Consequently, the statistical analysis was further developed by exploring the effect of the interaction (i.e., device) on the intercept. In practice, this involves making two adjustments: one with k lines of identical slopes, and another with a single line (identical slopes and ordinates for the k lines). After, the result of the comparison of these fits was carried out with an F-test, which was found to be statistically significant (p-value = 0.006). This means that a difference between the intercepts was highlighted. In conclusion, the type of device did not seem to influence the slope of the linear regression but it had a statistically significant effect on the intercept. In the case of a mixture of wheat cultivars, the results are presented in Appendix A (Figure A3, Panel C), the quality of the linear relationships deteriorated from R² = 0.74 (for the Realme Smartphone) to R² = 0.49 (for the digital Camera Canon). Regarding ANCOVA, the result was different from that obtained for LG Absalon. For the mixture of cultivars, there was no statistical difference between the devices. We can, therefore, assume a single relationship (a single line), whatever the optical device.

4. Discussion

Visible imaging seems to be a promising alternative to N-Tester chlorophyll meter. Previous results indicate that there is a strong relationship between nDGCI values and the N-Tester index values independent of optical devices, provided that the white balance setting is selected in Manual mode. In the literature, the DGCI index relies on a calibration based on the use of a Munsell (or MacBeth) colour chart, which makes it usable only at the plant leaf scale [32,33]. By proposing a normalized DGCI (nDGCI), based on a measurement of an over-fertilized plot, it becomes possible to work easily at the plant stand level to prescribe a dynamic fertilization management from local information.

Response of the nDGCI to Leaf Nitrogen Status

In a dynamic management of nitrogen fertilization in wheat, the measurements obtained with the nDGCI indicator were first compared with that of the NNI_NTester deduced from Equations (2) and (3). Working with optimal experimental conditions (i.e., only one cultivar and WB set on Manual and a sufficient nDGCI dataset), this led us to work at BBCH 51 (heading) wheat growth stage with a dataset of 27 observables.

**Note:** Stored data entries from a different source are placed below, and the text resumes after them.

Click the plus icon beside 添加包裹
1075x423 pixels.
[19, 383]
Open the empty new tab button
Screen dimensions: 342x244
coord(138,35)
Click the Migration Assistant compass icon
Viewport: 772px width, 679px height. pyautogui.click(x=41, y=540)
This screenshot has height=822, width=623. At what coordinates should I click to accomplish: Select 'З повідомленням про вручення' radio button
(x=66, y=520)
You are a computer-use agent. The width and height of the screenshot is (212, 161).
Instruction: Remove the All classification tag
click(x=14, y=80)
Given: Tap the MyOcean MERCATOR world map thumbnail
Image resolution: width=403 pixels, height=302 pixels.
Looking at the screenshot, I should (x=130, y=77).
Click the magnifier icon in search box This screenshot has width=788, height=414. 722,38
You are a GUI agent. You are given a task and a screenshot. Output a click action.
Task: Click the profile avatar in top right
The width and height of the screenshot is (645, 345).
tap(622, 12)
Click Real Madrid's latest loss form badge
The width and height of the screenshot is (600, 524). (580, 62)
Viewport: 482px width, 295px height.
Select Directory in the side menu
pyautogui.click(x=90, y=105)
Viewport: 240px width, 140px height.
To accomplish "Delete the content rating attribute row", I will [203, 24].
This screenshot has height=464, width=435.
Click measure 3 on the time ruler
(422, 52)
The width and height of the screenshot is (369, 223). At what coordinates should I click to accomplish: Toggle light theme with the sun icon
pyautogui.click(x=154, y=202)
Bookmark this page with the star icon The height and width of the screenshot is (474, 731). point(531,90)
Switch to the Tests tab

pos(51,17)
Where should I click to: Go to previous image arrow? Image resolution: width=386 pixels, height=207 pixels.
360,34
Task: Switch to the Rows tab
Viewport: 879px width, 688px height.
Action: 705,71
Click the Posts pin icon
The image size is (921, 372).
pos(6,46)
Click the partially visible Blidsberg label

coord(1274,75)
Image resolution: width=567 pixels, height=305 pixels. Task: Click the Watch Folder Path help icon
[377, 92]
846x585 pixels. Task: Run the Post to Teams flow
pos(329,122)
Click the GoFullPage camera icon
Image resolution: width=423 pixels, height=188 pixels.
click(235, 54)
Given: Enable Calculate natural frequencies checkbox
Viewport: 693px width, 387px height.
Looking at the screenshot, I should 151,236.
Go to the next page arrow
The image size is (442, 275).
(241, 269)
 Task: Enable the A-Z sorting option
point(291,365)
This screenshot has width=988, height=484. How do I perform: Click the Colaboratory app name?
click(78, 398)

The results are presented in Figure 6 (left panel). The values of nDGCI agreed well with NNI-NTester, where the best correlation was obtained for smartphones (R² = 0.91 for the Realme and R² = 0.86 for the S10+). The statistical analysis of ANCOVA type showed, as before, that the slope of the linear regression was not influenced by the type of device (no significant statistical effect) but the intercept was sensitive to the device type. Therefore, a calibration curve per device type seems necessary to transform the nDGCI back into the N-Tester index and then into NNI_Tester. Further measurements are needed to confirm this trend and to further investigate the effect of wheat growth stage and the robustness of these relationships over time. In Figure 6 (right panel), the quality of the relationship between the NNI_NTester values and the NNI data from the laboratory’s biomass measurements, which gives access to direct measurements of plant nitrogen, was also investigated. These results confirm that the relationship is best for the wheat growth stage BBCH 32 (two-nodes) (R² = 0.95) than for the BBCH 51 (heading) stage (R² = 0.55). This result is consistent with the literature which considers it at a key stage to fertilize [34].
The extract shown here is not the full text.